## The exercise
Reformat the entries below as a numbered list, one line per item, omitting any blank lines.
══════════
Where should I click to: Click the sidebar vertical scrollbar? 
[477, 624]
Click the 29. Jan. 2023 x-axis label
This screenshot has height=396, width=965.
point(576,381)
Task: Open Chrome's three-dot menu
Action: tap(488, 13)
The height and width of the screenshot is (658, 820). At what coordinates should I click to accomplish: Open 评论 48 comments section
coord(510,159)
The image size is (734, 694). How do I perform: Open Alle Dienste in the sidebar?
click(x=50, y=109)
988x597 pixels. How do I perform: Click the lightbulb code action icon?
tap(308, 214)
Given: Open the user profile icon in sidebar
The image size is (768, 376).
══════════
## In response
1. Where should I click to: Click the sidebar vertical scrollbar? 
2. [477, 624]
3. Click the 29. Jan. 2023 x-axis label
4. This screenshot has height=396, width=965.
5. point(576,381)
6. Task: Open Chrome's three-dot menu
7. Action: tap(488, 13)
8. The height and width of the screenshot is (658, 820). At what coordinates should I click to accomplish: Open 评论 48 comments section
9. coord(510,159)
10. The image size is (734, 694). How do I perform: Open Alle Dienste in the sidebar?
11. click(x=50, y=109)
12. 988x597 pixels. How do I perform: Click the lightbulb code action icon?
13. tap(308, 214)
14. Given: Open the user profile icon in sidebar
15. The image size is (768, 376).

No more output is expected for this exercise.